Hank Shugart has been waiting a long time for a view from space.

Shugart,  UVA’s W.W. Corcoran Professor of Environmental Sciences, is a global forest ecologist whose work has made him a key consultant on Earth-mapping projects. He was with a crew of researchers at NASA’s Goddard Space Flight Center in Greenbelt, Maryland on February 1, 2003 to see a prototype satellite they’d been working on—an early draft of an orbiter that was to be so big that its only feasible route into orbit was a piggyback ride on a shuttle—return to Earth with the Columbia space shuttle. Instead, they watched a tragedy unfold.

“It was a dark moment,” Shugart said. After the initial horror at the loss of the shuttle’s crew on reentry came the sinking realization that the disaster would have wide-reaching effects on the space program. “It washed over you that some of this stuff we were working on wasn’t going to happen,” he said. “It was over.”
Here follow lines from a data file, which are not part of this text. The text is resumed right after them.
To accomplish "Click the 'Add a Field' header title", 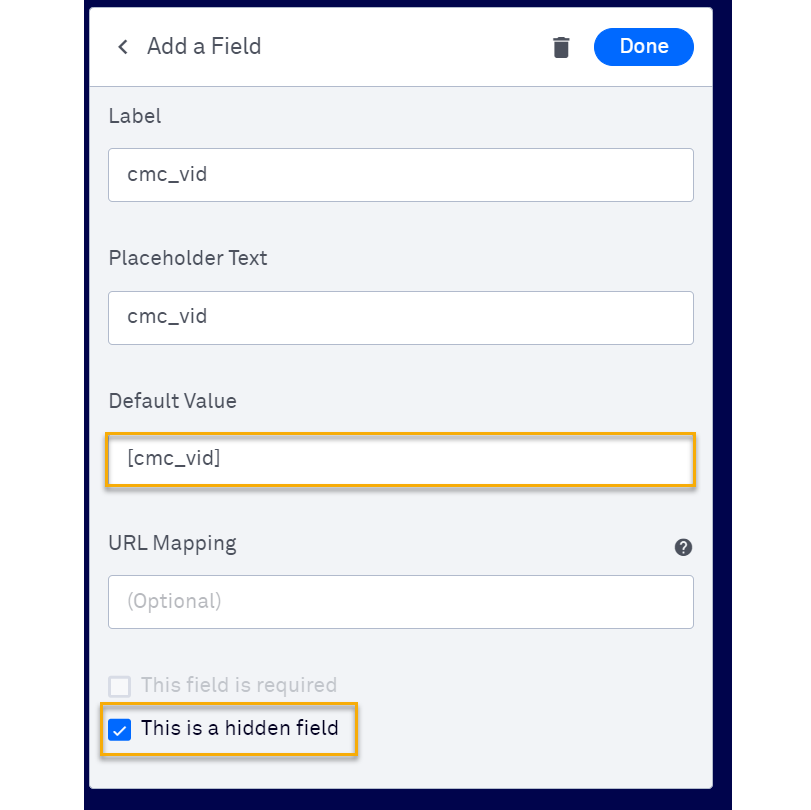I will 204,46.
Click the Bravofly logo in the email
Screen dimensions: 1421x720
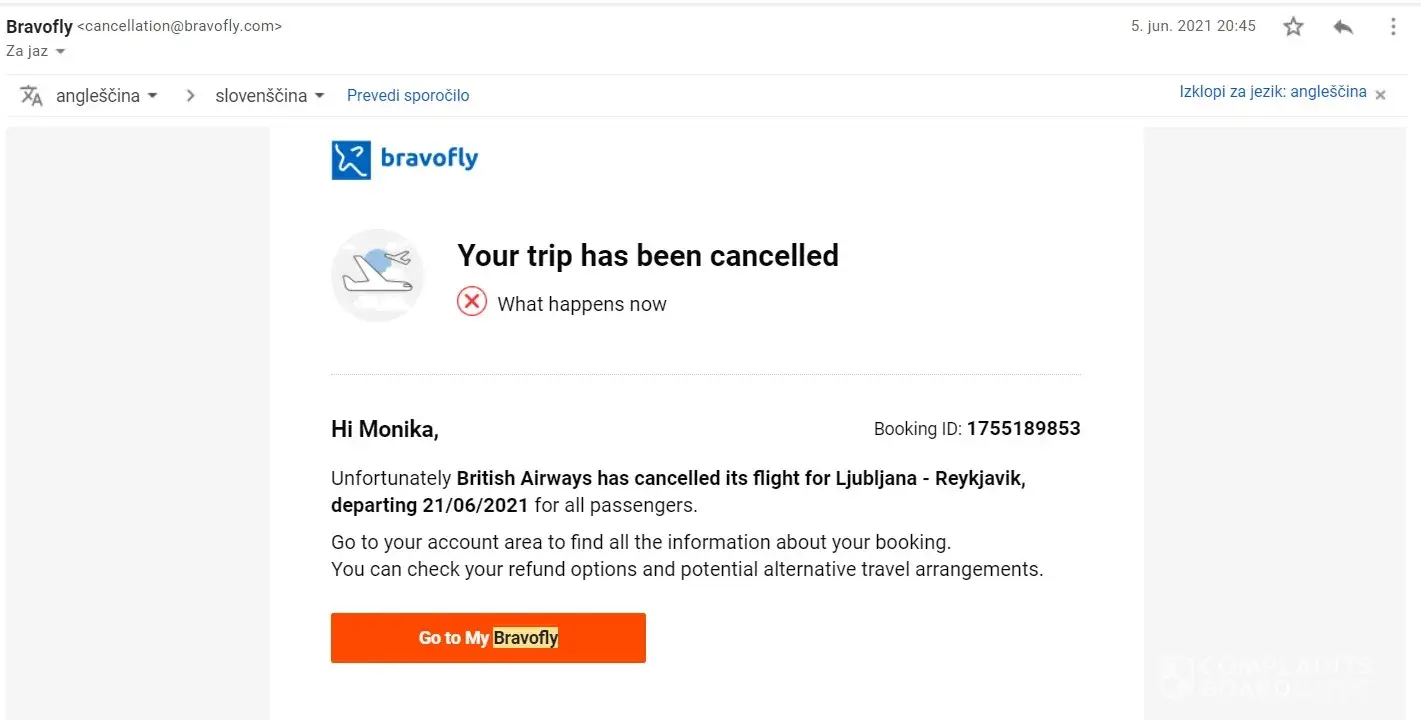[x=405, y=159]
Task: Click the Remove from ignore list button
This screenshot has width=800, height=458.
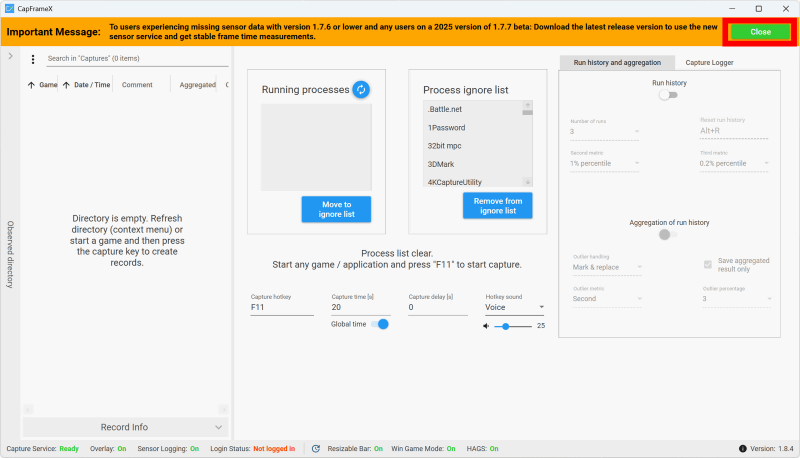Action: click(x=497, y=206)
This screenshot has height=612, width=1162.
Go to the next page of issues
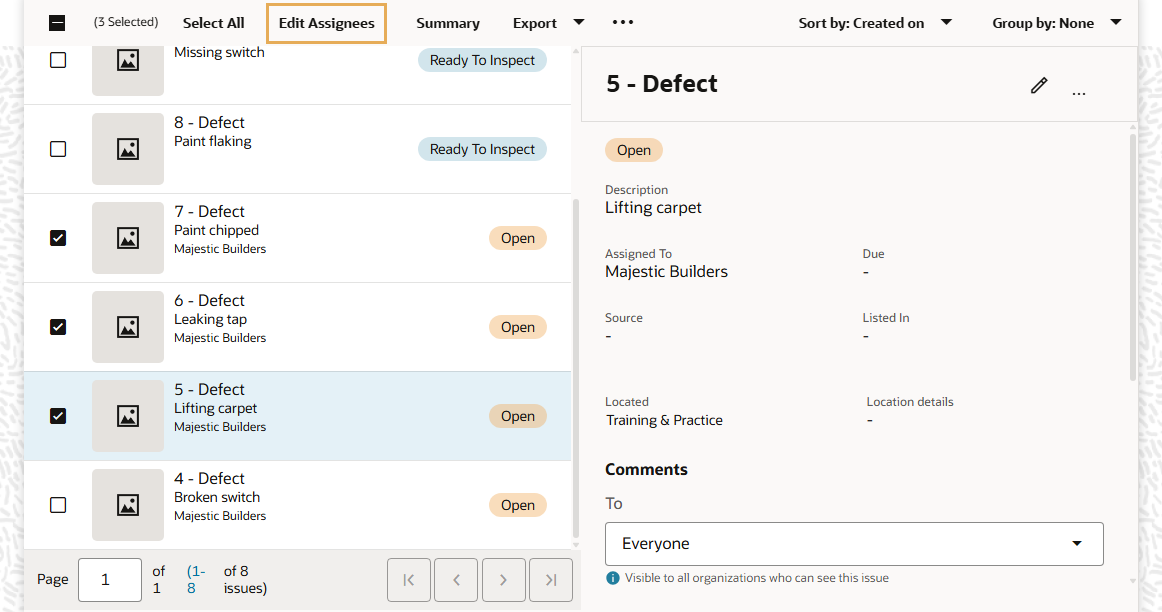503,580
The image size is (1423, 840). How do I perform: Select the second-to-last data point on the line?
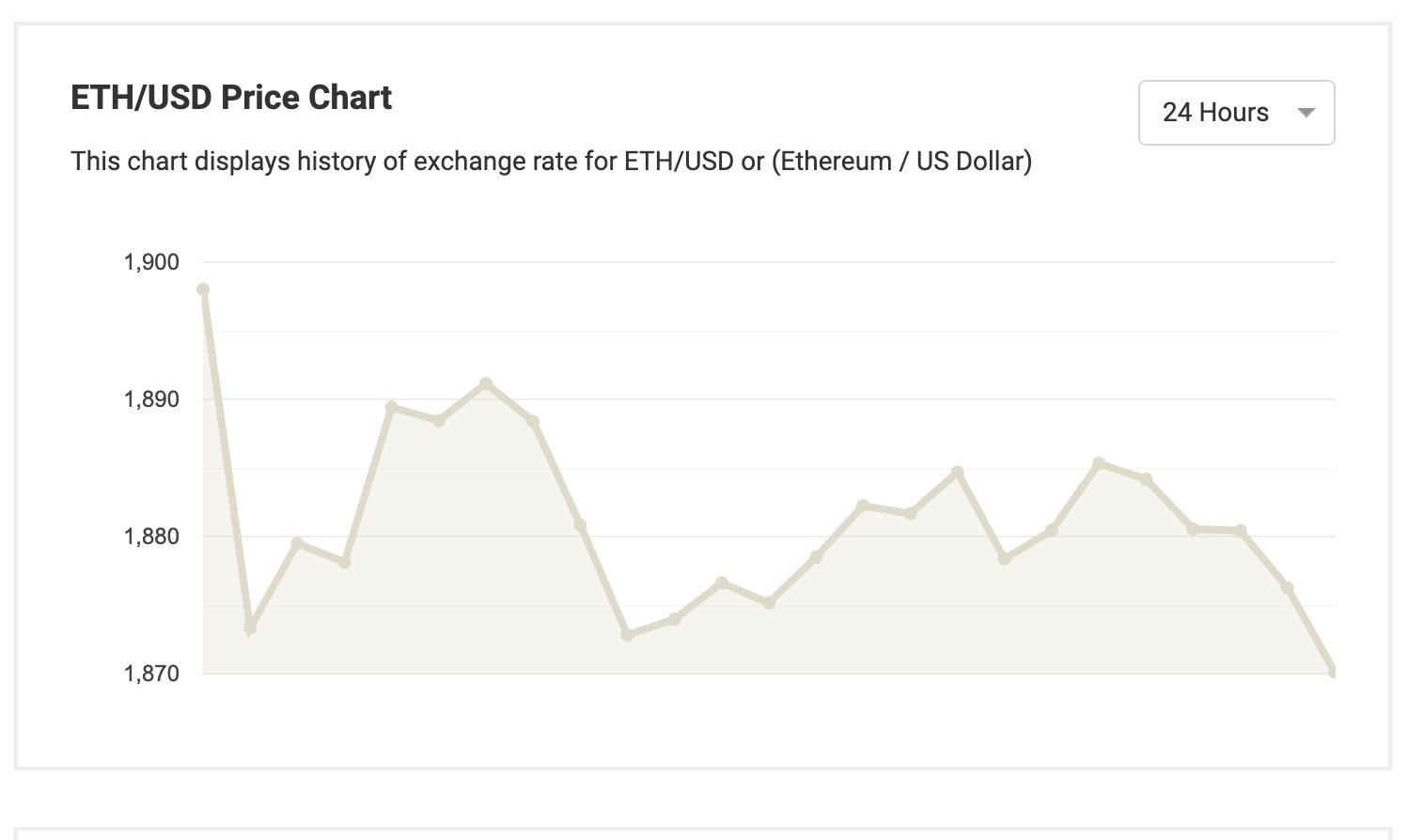pos(1288,588)
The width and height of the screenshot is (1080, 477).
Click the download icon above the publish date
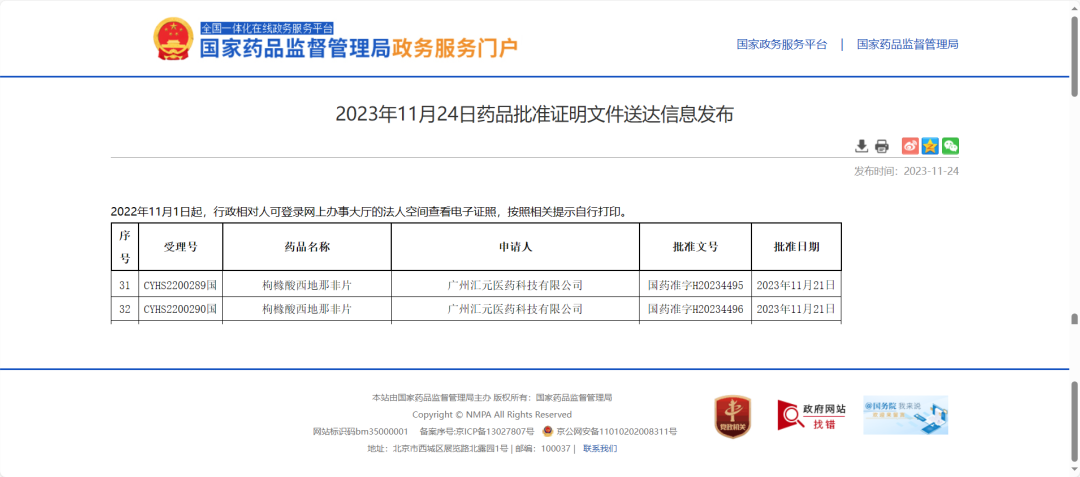pos(861,146)
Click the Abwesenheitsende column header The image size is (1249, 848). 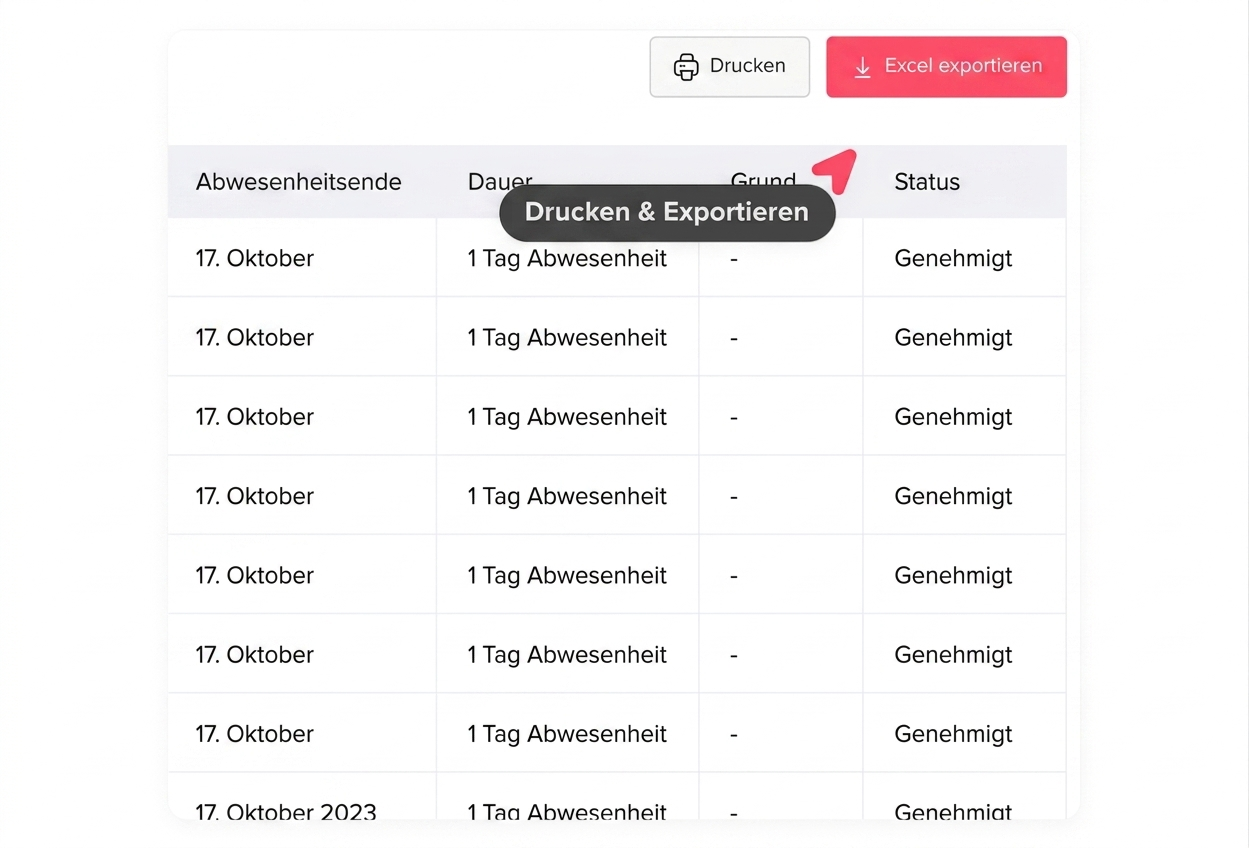coord(298,182)
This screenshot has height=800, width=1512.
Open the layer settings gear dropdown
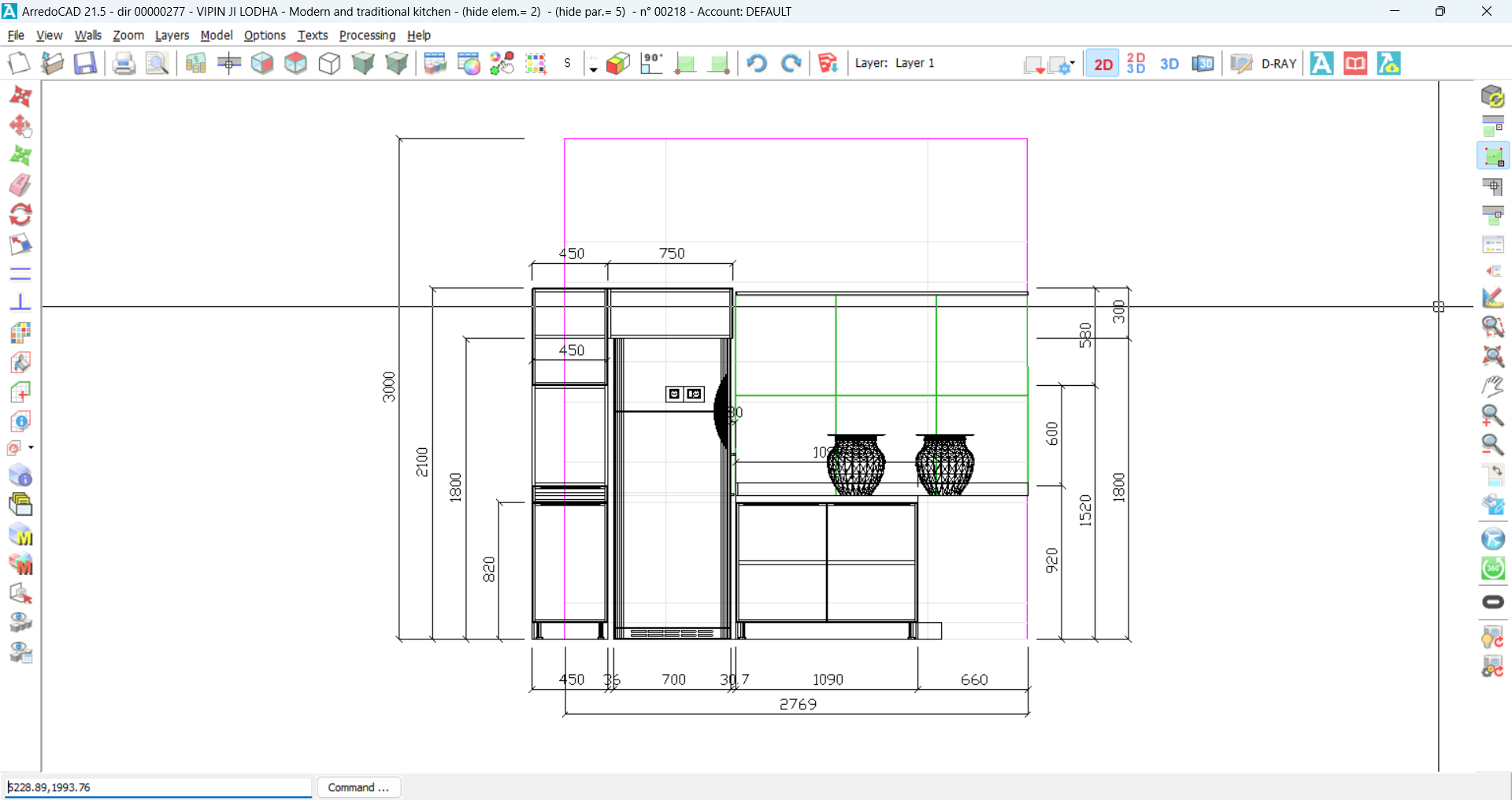click(x=1062, y=65)
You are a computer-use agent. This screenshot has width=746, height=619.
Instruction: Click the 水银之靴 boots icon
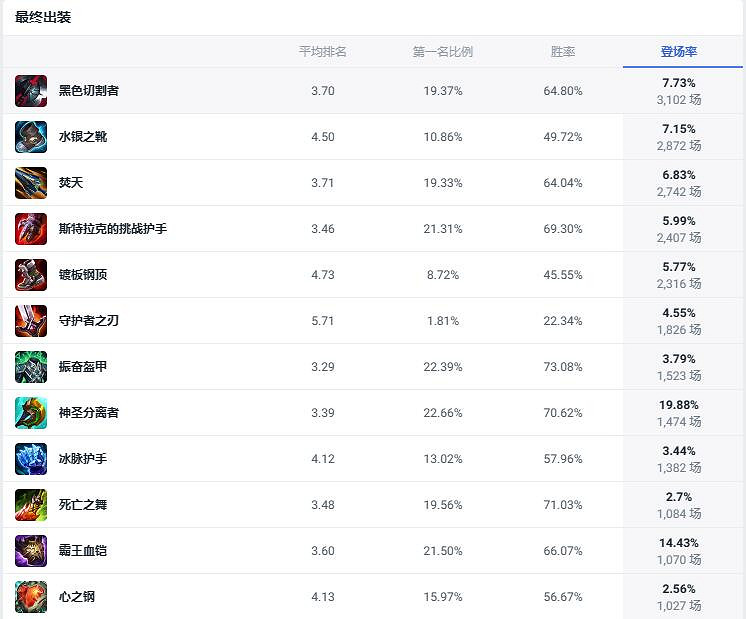click(x=31, y=137)
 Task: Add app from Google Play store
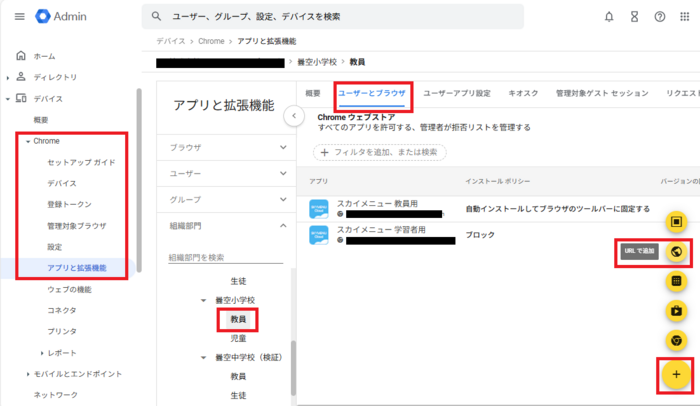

He was right. The subsequent dismantling of NASA’s shuttle program meant the end of that particular mapping project. Separate plans for a similar Bush-era satellite were also scuttled when funding evaporated.

But it looks like the third time’s the charm. Shugart is part of a team of scientists who won support from the European Space Agency for the development of a $525 million satellite called Biomass, set for launch in 2020, that will map the world’s forests in an effort to better understand the role they play in the global carbon cycle—and hence our climate.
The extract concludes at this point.